[TASK INPUTS — start]
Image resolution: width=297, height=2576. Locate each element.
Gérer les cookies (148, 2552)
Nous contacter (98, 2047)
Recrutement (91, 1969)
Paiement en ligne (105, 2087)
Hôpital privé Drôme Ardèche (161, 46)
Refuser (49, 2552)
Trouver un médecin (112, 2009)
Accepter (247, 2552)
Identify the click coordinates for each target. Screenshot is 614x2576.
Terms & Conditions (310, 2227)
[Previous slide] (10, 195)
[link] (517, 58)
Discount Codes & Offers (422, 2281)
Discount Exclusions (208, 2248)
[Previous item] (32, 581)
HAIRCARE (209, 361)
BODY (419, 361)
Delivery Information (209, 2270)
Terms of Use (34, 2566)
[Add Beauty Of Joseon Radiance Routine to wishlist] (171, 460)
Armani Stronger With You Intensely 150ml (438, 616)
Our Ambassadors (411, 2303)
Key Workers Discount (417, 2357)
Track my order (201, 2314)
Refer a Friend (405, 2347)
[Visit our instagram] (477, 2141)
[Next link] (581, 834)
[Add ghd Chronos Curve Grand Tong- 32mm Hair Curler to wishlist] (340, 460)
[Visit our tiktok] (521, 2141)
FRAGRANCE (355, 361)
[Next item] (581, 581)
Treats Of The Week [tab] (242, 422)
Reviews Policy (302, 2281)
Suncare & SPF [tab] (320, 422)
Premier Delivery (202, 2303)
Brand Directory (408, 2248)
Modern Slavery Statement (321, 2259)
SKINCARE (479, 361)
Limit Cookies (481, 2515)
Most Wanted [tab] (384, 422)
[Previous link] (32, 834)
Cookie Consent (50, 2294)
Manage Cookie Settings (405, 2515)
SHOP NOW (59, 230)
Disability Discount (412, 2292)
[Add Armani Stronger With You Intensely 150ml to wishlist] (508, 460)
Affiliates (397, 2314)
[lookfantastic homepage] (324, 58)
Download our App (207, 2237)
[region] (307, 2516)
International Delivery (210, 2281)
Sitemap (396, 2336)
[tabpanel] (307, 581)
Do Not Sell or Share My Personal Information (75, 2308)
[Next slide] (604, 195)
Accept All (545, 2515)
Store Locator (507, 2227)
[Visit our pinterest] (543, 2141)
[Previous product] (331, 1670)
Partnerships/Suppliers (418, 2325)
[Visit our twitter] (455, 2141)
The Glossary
[TASK INPUTS — finish]
• **WHAT YOU WILL DO**
Which lines in the data above hold the string "Discount"? Return each of them.

• **SOLVED PROBLEM**
Discount Codes & Offers (422, 2281)
Discount Exclusions (208, 2248)
Key Workers Discount (417, 2357)
Disability Discount (412, 2292)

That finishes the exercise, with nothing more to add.